Moreover, six foreign representatives will not have enough time and resources to assess candidates’ background within the 30-day deadline after scores are assigned, Tytych argued. By comparison, the Public Integrity Council has 17 members and had more time to evaluate candidates during the Supreme Court competition.
Tytych also said that, under the law, foreign experts would not be able to assess the wealth of those of the candidates’ relatives who do not live with them. In contrast, the Public Integrity Council did have such authority during the Supreme Court competition.
Poroshenko’s supporters, including the law’s co-author Giorgi Vashadze, reject this view, arguing that foreign partners will make sure that only good candidates would be chosen.

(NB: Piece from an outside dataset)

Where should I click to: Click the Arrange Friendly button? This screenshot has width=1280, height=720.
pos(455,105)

Another loophole in the law is that it does not solve the problem of the High Qualification Commission’s arbitrary and subjective assessment methodology, according to the Public Integrity Council. The commission denies the arbitrariness of its methodology.

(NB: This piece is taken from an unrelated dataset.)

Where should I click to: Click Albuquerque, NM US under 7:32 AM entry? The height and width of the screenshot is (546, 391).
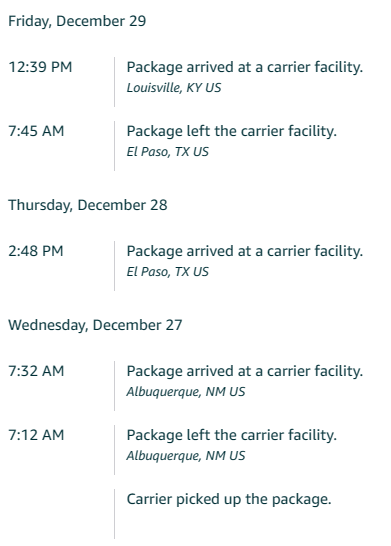(186, 392)
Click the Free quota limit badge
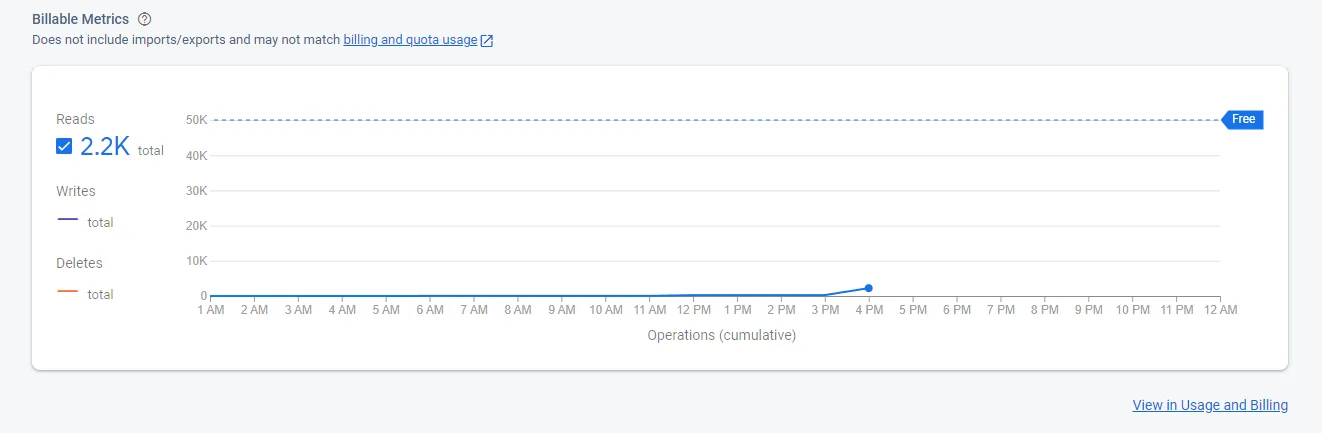This screenshot has width=1322, height=433. (1243, 119)
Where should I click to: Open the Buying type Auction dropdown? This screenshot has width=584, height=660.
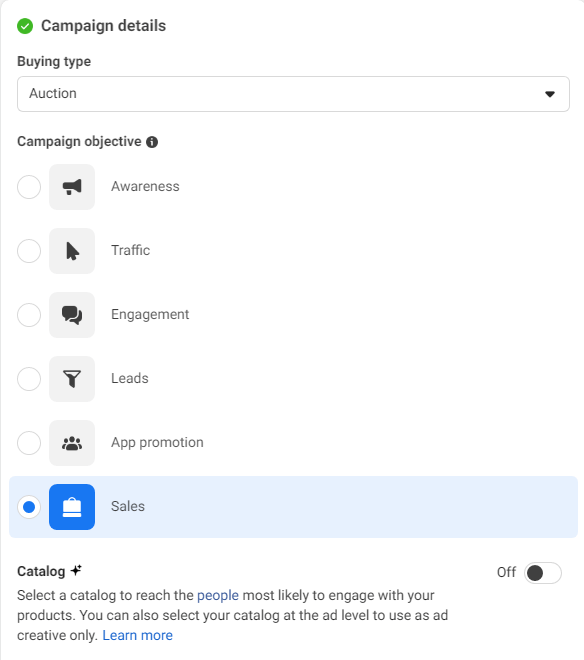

During the Supreme Court competition, 210 scores were assigned for anonymous tests, and the High Qualification Commission could assign 790 points out of 1,000 points without giving any explicit reasons. To make the competition’s criteria objective, 750 points should be assigned for anonymous legal knowledge tests and practical tests, Tytych said.
The law has also been criticized by lawyers and anti-corruption activists because it is still not clear from its text which foreign organizations will select representatives for the Council of International Experts. There is a risk that some of the international experts will be biased in favor of the Ukrainian authorities, which may allow top officials to create a puppet court, said Kuybida, a view echoed by Daria Kaleniuk, the executive director of the Anti-Corruption Action Center.
Meanwhile, representatives of the International Monetary Fund, Ukraine’s main donor, will not be able to take part in the selection of anti-corruption court judges under the law on the court, according to Ukraine’s Foreign Ministry.
Under the law, only Ukrainian citizens and foreigners who have been judges or prosecutors abroad in corruption cases for at least five years can be nominated to the Council of International Experts. This limits the nominees mostly to foreigners.
Tytych criticized the decision to effectively prevent the nomination of Ukrainians by foreign organizations and exclude Ukraine’s Public Integrity Council from the competition. He said that, compared to local independent experts, foreigners often know less about Ukraine and will not be able to properly assess the candidates’ backgrounds without Ukrainians’ help.
Another critique of the law is that all second appeals against old and new NABU cases — called cassation in Ukraine — will be considered by the discredited Supreme Court. Kuybida and Tytych told the Kyiv Post this would allow the authorities to block corruption cases. The way to solve this problem would be to create a special anti-corruption chamber recruited under transparent rules at the Supreme Court, Kuybida said.